A família diz nunca ter desconfiado de que Guilherme pudesse ter algum tipo de comportamento violento. “Nosso relacionamento até que não era ruim. Mas a gente quase não conversava”, revela a mãe.
“A única coisa é que ele era pirado nesse bagulho de jogo de computador. Ele ficava paranoico e gritava para a tela: vou te matar, vou te matar!”
Desempregada há dois anos e mãe de outras quatro crianças, duas das quais moram na mesma casa onde Guilherme vivia, Tatiana batalha contra uma dependência química de longa data, que a leva a passar boa parte do tempo nas ruas.
Fruto de um relacionamento breve entre Tatiana e Rogério Machado Monteiro, Guilherme foi criado pelos avós, Benedito Luiz Cardoso e Arlete Taucci, numa casa de tijolo aparente, entulhada de móveis e objetos, no bairro Jardim Imperador.
“O pai e a mãe não estavam muito aí pra ele, sabe?”, diz o avô, antes de ser repreendido pela filha. “Agora a culpa é minha? Culpa é sua, que criou ele”.
Com a morte da avó, quatro meses atrás, Guilherme passou a dar sinais de tristeza permanente. “Acho que ele ficou deprimido”, arrisca a tia.
O quarto de Guilherme fica nos fundos da casa, atravessando a lavanderia onde se acumulam roupas, jornais, latas, baldes, ripas de madeira, bicicletas de criança e uma gaiola com um pequeno pássaro.
Ao sair pela manhã para o atentado, Guilherme deixou no chão, ao lado do beliche onde dormia, uma foto queimada, que a mãe reconheceu como sendo sua com o pai do adolescente.
Do chão, a mãe recolhe uma sacola em que encontra mais de cinco caixas vazias de Bis de chocolate branco. “Ele tinha problemas de acne. Também, comendo chocolate desse jeito”, diz ela, como se falasse consigo mesma.
Segundo Tatiana, Guilherme abandonou a escola no ano passado, a um ano de concluir o ensino médio, porque dizia não aguentar mais ser “zoado por causa das espinhas do rosto”.
O avô pagou um tratamento para o neto, e sua pele “melhorou muito”. “Ontem mesmo, quando ele chegou da rua de noite, eu esquentei o jantar pra ele. Estava tudo bem”, lembra o avô, com a voz embargada.

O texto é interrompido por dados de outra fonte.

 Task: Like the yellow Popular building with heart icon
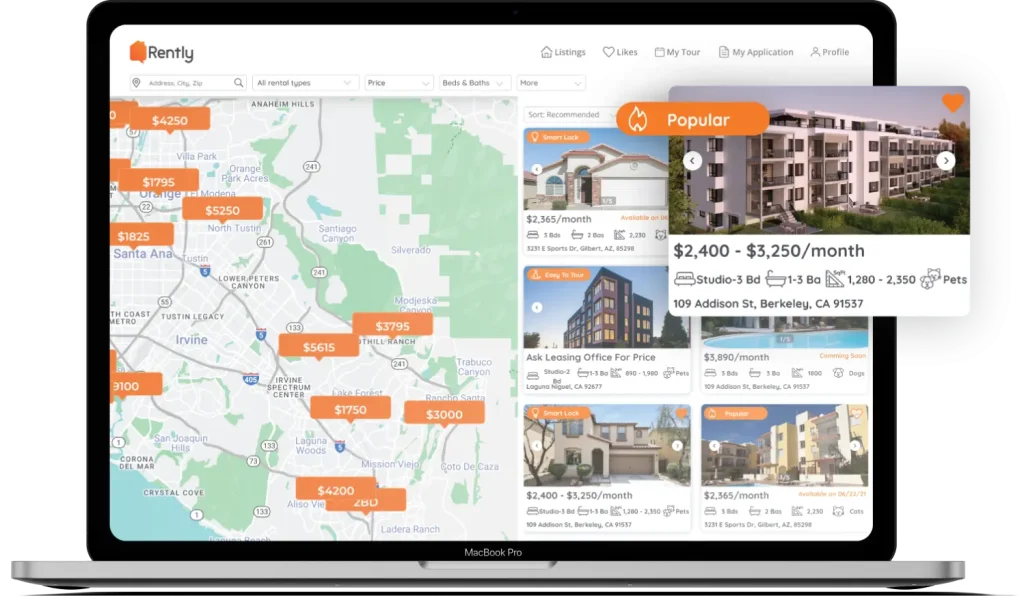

Guilherme comeu arroz, feijão e hambúrguer. “Ele adorava hambúrguer.”
Na mesma calçada da casa do adolescente, poucos metros depois, vivia Luiz Henrique, com os pais e irmãos. Eles moravam nos fundos da casa do avô, uma construção térrea de pintura alegre e jardim cuidado.
Luiz Henrique havia acabado de começar a trabalhar com o pai, que atua no ramo da jardinagem.

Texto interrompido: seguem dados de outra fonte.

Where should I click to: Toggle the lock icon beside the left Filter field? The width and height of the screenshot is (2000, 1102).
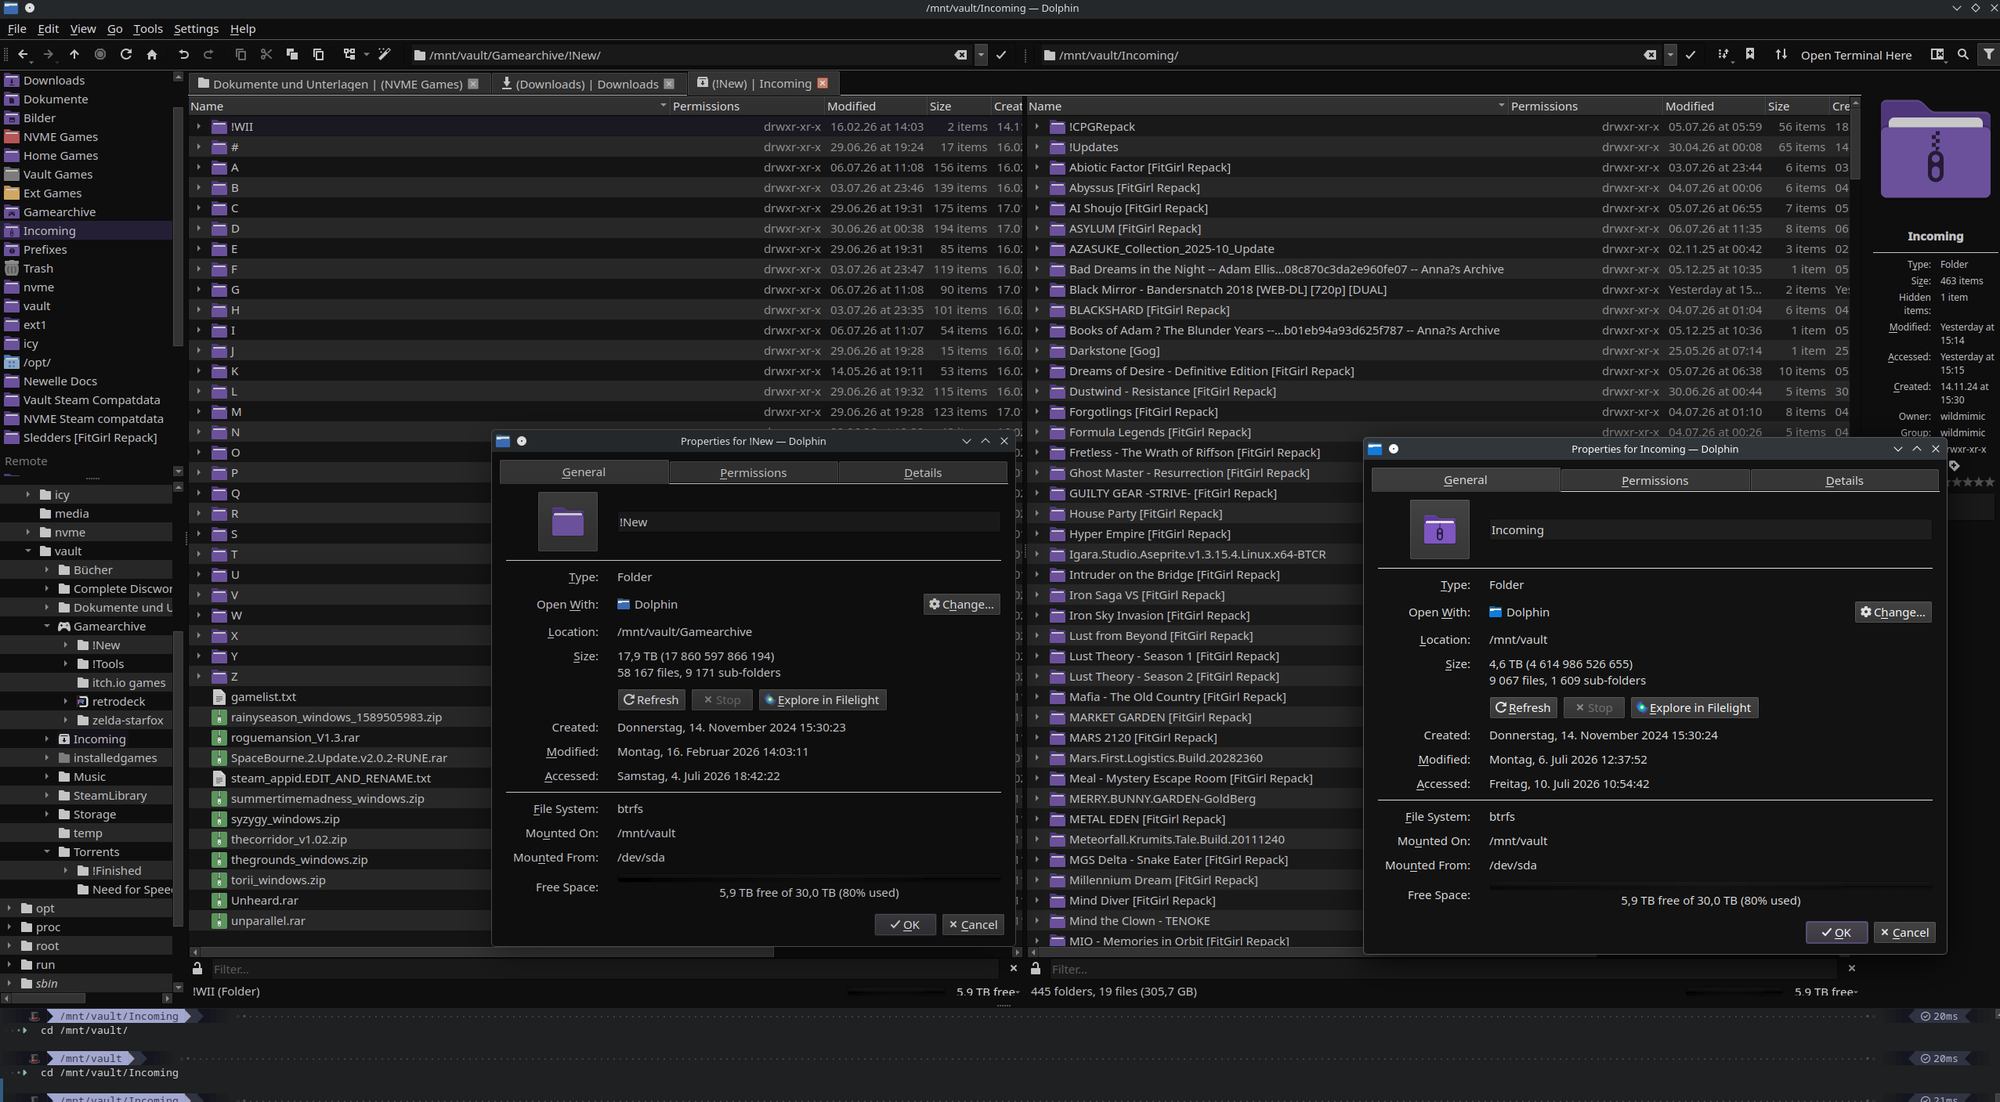tap(198, 969)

O avô, de 85 anos, teve de ser sedado quando soube que o neto havia protagonizado um massacre. “Ninguém consegue acreditar”, comentou um amigo da família, que preferiu não se identificar.
Guilherme e Luiz se conheceram na infância e, desde então, andavam sempre juntos.

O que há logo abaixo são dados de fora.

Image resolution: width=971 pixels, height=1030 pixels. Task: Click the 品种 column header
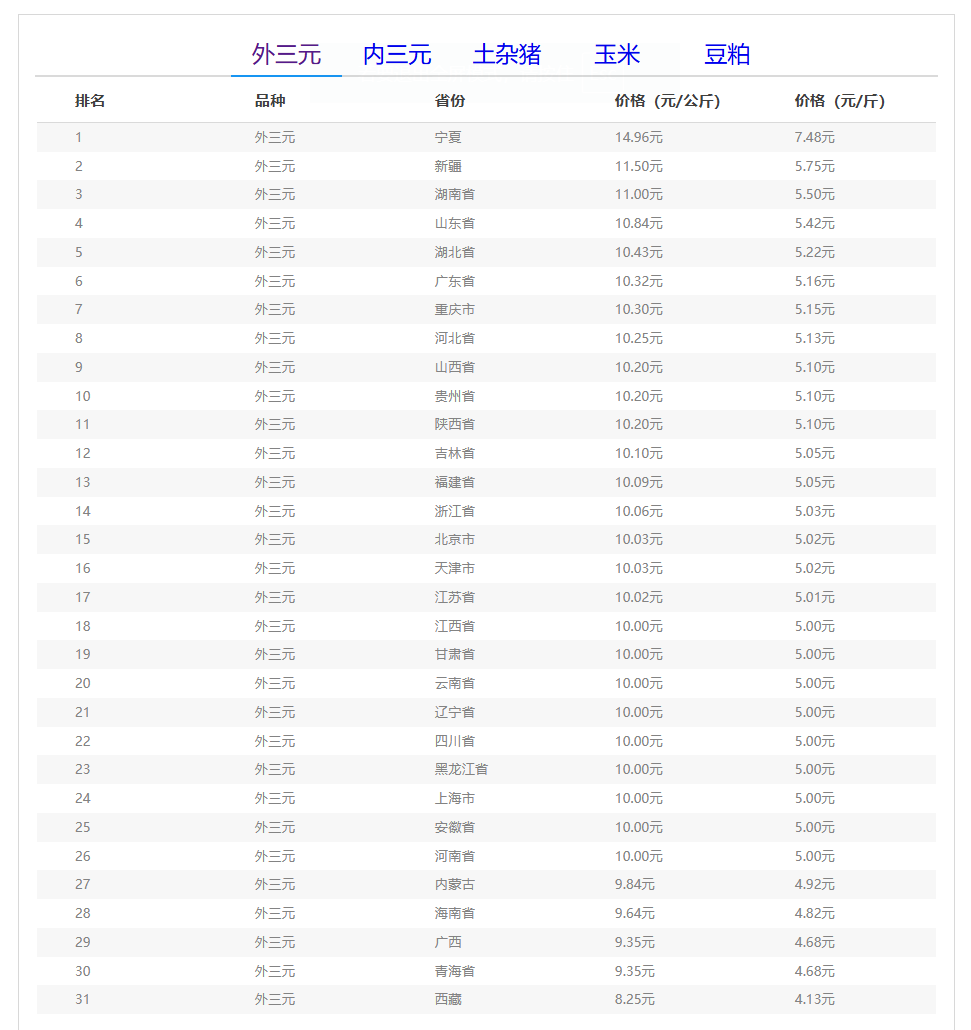coord(270,101)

“Eram meninos normais. Falavam bom dia, boa tarde, boa noite. Não usavam drogas”, conta o motorista Cássio Nogueira, 39, vizinho que os viu crescer. “Nunca percebi nenhum traço que indicasse que esse tipo de comportamento poderia ocorrer. Estamos todos ainda em choque.”
Os programas da dupla dos últimos tempos eram passeios pelo shopping e visitas regulares à LAN house do bairro, onde costumavam jogar video-games de tiros.
“Por aqui passam cerca de cem pessoas por dia, e quase todos jogam games de tiros. Se isso determinasse alguma coisa, todas essas pessoas seriam assassinas”, pondera Tatiane Motta, 27, que trabalhou até mês passado como atendente da LAN house frequentada pela dupla.
Ela conta que Guilherme e Luiz jogavam videogames no espaço ao menos três vezes por semana. Eram conhecidos por serem fechados, seletivos e xingarem muito e em voz alta durante as partidas.
Um dia, a atendente percebeu um pingente com a suástica nazista no pescoço de um deles. “Levei um susto”, diz. Os clientes passaram a ser vistos com cautela.
A mãe e o avô de Guilherme dizem nunca terem visto o menino ostentar esse tipo de símbolo.
A tia e vizinha Karina Mendes, 27, diz que está com medo de represálias. “A gente entra nas redes sociais e só vê gente xingando eles e dizendo que a culpa é da família, que temos todos de morrer também”, afirma. “Eu entendo a revolta das pessoas, mas não podemos pagar por aquilo que não fizemos. Estamos todos sofrendo, mas estamos com muito medo também.”